Dataset entries:
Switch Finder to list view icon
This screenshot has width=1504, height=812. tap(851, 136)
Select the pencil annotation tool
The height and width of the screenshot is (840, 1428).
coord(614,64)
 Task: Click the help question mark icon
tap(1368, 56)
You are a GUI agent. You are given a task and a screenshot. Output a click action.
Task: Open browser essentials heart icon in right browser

Exercise
Each entry above, in full, should be output exactly as it reads.

Exercise solution
Switch Finder to list view icon
This screenshot has width=1504, height=812. tap(851, 136)
Select the pencil annotation tool
The height and width of the screenshot is (840, 1428).
coord(614,64)
 Task: Click the help question mark icon
tap(1368, 56)
You are a GUI agent. You are given a task and a screenshot. Output a click action.
Task: Open browser essentials heart icon in right browser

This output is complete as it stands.